**Directions for this task:** In the listing below, look for "chevron" and copy every line that has it.

**Data provided:**
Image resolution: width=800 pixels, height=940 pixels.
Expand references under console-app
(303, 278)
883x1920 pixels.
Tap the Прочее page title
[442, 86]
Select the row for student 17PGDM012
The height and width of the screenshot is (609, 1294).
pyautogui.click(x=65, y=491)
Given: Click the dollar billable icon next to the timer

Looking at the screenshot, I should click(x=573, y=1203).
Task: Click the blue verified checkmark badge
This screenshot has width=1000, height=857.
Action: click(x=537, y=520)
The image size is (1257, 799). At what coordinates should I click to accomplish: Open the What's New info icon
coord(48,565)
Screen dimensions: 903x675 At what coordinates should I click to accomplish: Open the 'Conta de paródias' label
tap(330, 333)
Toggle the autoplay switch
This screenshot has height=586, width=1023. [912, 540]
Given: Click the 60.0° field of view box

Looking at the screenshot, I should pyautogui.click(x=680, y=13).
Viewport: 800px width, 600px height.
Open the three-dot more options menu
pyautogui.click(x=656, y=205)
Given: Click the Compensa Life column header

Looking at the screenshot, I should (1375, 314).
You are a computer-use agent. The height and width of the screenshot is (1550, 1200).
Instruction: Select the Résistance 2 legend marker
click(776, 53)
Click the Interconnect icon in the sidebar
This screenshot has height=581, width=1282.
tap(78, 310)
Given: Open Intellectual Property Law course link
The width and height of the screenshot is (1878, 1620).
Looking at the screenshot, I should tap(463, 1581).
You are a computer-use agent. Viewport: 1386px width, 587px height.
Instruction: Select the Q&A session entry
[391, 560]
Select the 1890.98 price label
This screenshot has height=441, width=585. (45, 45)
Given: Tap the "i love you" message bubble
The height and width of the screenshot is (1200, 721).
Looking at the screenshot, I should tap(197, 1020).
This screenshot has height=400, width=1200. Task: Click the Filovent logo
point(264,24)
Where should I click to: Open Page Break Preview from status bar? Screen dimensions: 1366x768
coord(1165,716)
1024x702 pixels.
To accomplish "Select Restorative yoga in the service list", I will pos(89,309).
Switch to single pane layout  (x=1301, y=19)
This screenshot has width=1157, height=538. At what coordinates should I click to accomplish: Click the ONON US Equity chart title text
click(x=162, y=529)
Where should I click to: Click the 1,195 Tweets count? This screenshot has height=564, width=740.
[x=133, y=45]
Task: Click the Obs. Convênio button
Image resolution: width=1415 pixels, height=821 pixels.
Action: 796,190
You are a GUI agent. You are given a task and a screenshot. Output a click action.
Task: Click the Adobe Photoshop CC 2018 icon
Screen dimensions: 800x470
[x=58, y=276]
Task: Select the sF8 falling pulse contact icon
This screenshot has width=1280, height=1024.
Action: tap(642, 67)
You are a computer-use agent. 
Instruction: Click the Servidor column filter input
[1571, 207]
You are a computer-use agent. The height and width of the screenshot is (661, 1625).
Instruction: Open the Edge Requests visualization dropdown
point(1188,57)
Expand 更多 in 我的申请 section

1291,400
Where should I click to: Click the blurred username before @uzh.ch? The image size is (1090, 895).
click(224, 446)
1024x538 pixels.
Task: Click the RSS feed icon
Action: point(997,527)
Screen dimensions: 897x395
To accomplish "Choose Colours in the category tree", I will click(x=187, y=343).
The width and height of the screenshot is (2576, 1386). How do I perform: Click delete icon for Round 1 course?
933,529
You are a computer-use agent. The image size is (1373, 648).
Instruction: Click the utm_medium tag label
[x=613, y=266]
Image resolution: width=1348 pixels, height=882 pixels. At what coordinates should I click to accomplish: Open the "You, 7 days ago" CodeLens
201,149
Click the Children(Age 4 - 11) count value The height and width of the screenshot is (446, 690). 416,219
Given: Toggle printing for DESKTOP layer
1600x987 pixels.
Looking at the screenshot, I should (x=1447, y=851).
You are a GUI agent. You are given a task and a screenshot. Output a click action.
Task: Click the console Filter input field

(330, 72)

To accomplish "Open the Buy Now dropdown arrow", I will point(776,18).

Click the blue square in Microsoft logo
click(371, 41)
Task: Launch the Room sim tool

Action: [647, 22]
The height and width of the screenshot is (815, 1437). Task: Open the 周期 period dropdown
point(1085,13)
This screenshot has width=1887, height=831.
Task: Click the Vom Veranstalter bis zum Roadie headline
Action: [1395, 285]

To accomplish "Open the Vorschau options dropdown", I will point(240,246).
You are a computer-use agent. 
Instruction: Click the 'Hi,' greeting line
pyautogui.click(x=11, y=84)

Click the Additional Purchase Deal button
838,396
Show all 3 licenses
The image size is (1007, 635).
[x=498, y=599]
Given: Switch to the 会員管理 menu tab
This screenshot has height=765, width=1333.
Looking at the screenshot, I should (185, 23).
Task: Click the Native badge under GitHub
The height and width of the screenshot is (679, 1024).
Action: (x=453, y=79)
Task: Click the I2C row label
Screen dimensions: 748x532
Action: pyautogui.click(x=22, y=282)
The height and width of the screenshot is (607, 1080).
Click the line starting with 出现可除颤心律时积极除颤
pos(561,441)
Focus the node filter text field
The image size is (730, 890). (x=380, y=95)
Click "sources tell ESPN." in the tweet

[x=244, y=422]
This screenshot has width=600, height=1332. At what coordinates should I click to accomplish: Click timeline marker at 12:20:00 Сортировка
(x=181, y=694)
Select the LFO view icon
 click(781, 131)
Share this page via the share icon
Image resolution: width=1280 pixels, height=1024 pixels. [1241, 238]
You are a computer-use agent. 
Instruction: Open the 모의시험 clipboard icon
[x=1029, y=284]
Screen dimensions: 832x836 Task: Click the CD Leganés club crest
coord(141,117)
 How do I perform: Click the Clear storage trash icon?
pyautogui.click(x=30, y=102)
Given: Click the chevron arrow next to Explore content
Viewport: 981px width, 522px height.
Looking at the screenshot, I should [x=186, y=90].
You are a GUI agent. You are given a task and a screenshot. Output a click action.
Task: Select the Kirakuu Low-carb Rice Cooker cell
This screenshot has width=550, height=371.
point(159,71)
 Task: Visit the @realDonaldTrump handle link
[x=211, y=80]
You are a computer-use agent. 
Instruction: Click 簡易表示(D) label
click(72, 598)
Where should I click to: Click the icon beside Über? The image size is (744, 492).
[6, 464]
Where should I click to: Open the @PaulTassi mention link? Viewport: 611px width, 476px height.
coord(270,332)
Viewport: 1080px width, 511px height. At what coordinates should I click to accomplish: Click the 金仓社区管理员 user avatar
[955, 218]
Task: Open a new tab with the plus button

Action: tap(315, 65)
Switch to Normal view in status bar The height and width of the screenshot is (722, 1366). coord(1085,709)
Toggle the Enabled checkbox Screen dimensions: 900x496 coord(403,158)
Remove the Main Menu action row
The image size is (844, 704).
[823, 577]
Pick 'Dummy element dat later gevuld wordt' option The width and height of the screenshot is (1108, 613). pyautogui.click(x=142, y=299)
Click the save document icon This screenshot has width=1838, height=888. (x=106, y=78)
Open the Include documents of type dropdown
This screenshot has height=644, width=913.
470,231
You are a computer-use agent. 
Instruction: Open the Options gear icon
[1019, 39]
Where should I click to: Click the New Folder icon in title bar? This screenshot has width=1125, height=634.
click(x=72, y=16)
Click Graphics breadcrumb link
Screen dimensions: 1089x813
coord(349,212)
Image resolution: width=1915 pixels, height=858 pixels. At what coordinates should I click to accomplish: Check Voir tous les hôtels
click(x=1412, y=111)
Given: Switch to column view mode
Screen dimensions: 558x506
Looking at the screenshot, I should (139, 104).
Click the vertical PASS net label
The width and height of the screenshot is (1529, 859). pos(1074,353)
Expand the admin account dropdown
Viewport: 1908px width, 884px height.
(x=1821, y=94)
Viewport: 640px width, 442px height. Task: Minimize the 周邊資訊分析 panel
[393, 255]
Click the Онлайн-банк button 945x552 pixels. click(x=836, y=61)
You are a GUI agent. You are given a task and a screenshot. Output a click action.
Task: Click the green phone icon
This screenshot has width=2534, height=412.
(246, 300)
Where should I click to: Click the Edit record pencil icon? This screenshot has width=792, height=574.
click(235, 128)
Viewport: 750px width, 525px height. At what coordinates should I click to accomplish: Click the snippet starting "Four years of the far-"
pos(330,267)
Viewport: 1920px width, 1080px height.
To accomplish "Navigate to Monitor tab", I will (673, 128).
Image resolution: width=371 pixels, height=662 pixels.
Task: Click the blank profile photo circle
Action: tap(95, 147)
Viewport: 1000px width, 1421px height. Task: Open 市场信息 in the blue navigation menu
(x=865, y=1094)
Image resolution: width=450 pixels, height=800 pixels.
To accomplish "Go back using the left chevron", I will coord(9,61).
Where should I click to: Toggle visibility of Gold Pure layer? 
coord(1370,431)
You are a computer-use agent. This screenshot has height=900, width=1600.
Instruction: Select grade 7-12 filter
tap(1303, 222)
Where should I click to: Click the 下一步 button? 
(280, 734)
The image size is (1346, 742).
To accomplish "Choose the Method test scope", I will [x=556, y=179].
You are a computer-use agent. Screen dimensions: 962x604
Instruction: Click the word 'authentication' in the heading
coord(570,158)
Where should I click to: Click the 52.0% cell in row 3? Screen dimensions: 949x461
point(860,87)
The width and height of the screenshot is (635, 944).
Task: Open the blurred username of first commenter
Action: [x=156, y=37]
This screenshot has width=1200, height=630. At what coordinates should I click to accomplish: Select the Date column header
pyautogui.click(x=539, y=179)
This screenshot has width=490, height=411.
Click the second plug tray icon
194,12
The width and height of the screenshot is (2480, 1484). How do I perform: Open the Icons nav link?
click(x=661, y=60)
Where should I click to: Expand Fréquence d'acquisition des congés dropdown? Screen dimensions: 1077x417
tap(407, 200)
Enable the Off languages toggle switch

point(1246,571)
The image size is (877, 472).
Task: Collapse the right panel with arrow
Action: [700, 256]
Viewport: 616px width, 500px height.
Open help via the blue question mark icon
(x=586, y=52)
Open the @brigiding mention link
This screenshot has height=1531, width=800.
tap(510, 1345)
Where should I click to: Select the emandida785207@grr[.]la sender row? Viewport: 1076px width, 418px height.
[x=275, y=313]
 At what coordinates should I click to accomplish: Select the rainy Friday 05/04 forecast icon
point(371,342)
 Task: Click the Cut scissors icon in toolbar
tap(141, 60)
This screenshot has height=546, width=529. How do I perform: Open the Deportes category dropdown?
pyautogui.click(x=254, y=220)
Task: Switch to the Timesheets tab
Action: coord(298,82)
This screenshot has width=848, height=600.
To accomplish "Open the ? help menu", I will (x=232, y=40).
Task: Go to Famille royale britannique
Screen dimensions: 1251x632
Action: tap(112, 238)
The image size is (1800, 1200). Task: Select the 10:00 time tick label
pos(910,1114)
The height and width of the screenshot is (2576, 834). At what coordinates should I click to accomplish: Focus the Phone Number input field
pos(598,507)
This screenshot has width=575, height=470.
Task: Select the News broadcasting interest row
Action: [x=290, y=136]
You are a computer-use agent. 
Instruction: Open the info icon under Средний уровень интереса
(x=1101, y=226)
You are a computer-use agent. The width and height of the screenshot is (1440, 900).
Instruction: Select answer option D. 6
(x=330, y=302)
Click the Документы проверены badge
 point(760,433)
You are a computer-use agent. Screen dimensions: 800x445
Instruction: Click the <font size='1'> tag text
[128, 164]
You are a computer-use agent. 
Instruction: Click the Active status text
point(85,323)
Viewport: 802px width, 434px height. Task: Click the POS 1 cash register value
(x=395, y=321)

**Answer:**
Given: Click the chevron arrow next to Explore content
To accomplish "Go back using the left chevron", I will coord(9,61).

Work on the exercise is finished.